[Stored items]
__________________________________________________

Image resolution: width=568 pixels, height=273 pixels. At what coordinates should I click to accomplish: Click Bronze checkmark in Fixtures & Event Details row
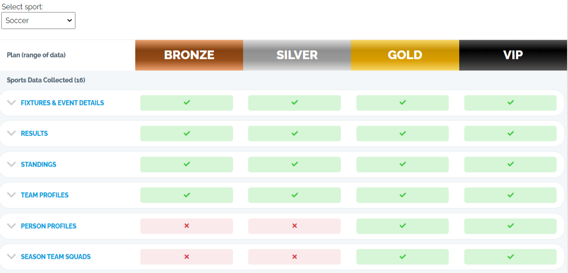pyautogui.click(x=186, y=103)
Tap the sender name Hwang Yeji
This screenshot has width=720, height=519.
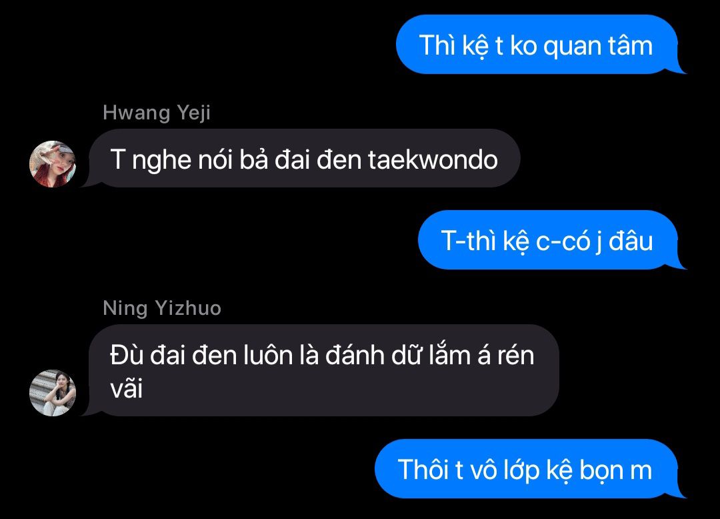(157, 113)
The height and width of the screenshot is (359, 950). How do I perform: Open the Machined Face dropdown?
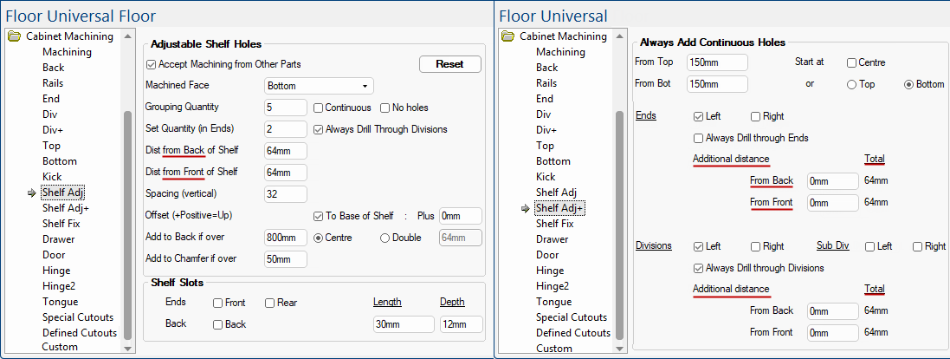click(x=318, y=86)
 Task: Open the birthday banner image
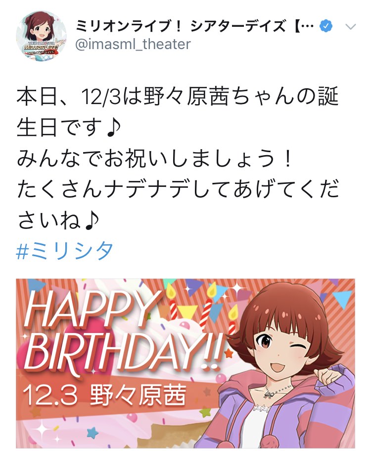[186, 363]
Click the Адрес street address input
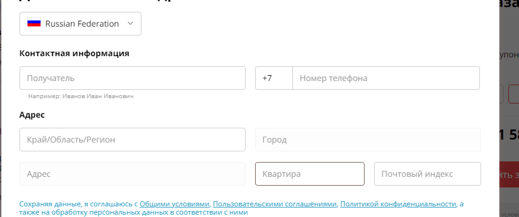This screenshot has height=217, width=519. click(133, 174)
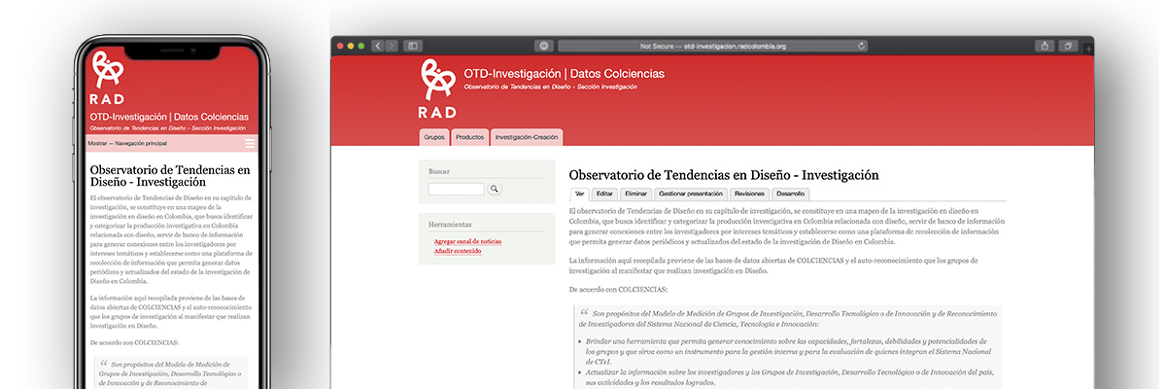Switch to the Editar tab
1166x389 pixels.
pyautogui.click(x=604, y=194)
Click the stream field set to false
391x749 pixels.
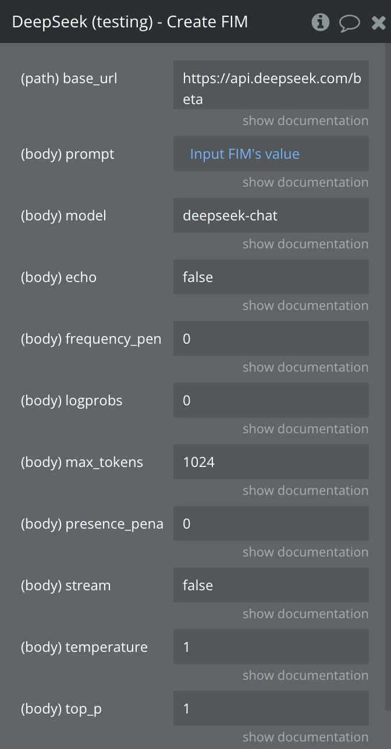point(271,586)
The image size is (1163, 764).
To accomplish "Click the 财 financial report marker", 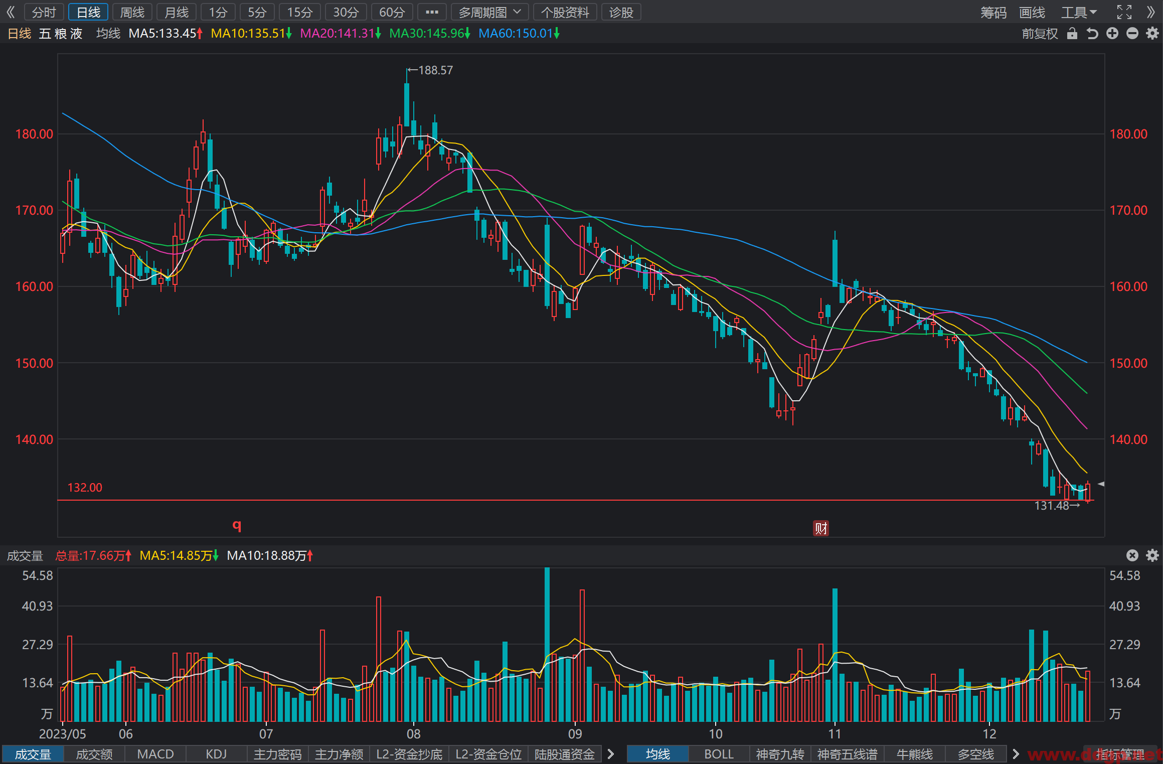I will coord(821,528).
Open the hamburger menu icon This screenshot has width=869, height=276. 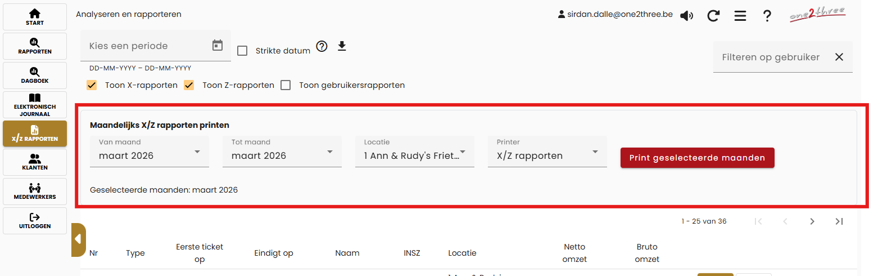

__________________________________________________

To do -> Output exactly, and only, the lines of the entries above from the one with "Task: Open the birthday banner image" up to and including the one with "The image size is (1163, 764)."; pictures are to be left out.

Written solution ->
 Task: Open the birthday banner image
[186, 363]
Click the Адрес street address input
This screenshot has height=217, width=519. click(133, 174)
Switch to the Editar tab
1166x389 pixels.
pyautogui.click(x=604, y=194)
Click the stream field set to false
391x749 pixels.
point(271,586)
The image size is (1163, 764).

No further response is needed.